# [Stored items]
»»

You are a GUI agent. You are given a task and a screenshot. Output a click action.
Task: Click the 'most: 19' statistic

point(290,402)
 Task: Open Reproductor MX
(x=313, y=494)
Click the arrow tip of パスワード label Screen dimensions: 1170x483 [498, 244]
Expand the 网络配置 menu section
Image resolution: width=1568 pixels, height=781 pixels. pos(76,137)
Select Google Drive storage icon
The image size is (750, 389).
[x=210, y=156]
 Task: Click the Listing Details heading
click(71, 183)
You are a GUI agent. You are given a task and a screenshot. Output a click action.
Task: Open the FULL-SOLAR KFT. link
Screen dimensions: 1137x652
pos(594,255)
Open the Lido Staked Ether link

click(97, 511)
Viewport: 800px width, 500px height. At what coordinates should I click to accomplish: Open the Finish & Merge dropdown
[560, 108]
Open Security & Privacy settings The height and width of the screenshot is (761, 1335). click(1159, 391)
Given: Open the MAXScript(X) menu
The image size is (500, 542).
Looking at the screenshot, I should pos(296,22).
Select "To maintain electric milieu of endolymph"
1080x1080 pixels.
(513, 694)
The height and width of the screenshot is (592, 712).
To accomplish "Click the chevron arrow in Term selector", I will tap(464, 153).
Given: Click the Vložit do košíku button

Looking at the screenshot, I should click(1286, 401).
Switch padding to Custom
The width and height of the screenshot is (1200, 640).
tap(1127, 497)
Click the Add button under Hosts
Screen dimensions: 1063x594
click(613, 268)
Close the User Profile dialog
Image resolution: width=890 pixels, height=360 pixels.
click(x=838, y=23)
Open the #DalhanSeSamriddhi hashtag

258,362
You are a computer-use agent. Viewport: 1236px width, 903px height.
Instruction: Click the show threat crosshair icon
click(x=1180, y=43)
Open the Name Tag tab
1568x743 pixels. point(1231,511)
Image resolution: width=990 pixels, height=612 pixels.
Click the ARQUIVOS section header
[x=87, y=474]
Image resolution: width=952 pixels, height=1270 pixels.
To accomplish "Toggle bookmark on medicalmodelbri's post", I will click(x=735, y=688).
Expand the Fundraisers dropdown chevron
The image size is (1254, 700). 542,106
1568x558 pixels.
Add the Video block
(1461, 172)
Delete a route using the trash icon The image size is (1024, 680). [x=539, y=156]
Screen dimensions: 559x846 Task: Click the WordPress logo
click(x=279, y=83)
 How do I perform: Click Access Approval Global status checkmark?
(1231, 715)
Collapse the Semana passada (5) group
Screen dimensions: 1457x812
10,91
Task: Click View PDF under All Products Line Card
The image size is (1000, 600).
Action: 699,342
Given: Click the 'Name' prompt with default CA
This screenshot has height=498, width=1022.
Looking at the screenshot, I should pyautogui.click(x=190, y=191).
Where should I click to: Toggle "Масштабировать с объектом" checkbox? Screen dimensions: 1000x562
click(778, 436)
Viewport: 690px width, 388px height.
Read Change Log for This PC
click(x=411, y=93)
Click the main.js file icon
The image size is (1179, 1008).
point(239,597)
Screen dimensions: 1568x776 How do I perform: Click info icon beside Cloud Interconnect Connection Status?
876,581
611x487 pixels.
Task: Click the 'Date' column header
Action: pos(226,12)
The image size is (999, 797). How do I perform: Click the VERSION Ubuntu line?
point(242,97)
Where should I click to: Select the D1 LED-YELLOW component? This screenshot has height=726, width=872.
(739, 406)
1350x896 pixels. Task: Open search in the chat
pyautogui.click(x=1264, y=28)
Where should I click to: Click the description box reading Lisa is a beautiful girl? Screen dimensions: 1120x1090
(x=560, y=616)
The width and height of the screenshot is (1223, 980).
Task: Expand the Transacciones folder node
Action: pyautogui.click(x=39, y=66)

««

The answer is to be the lines from the one holding "Delete a route" through the end of the data above, transcribed character for character, both ends included.

Delete a route using the trash icon The image size is (1024, 680). [x=539, y=156]
Screen dimensions: 559x846 Task: Click the WordPress logo
click(x=279, y=83)
 How do I perform: Click Access Approval Global status checkmark?
(1231, 715)
Collapse the Semana passada (5) group
Screen dimensions: 1457x812
10,91
Task: Click View PDF under All Products Line Card
The image size is (1000, 600).
Action: 699,342
Given: Click the 'Name' prompt with default CA
This screenshot has height=498, width=1022.
Looking at the screenshot, I should pyautogui.click(x=190, y=191).
Where should I click to: Toggle "Масштабировать с объектом" checkbox? Screen dimensions: 1000x562
click(778, 436)
Viewport: 690px width, 388px height.
Read Change Log for This PC
click(x=411, y=93)
Click the main.js file icon
The image size is (1179, 1008).
point(239,597)
Screen dimensions: 1568x776 How do I perform: Click info icon beside Cloud Interconnect Connection Status?
876,581
611x487 pixels.
Task: Click the 'Date' column header
Action: pos(226,12)
The image size is (999, 797). How do I perform: Click the VERSION Ubuntu line?
point(242,97)
Where should I click to: Select the D1 LED-YELLOW component? This screenshot has height=726, width=872.
(739, 406)
1350x896 pixels. Task: Open search in the chat
pyautogui.click(x=1264, y=28)
Where should I click to: Click the description box reading Lisa is a beautiful girl? Screen dimensions: 1120x1090
(x=560, y=616)
The width and height of the screenshot is (1223, 980).
Task: Expand the Transacciones folder node
Action: pyautogui.click(x=39, y=66)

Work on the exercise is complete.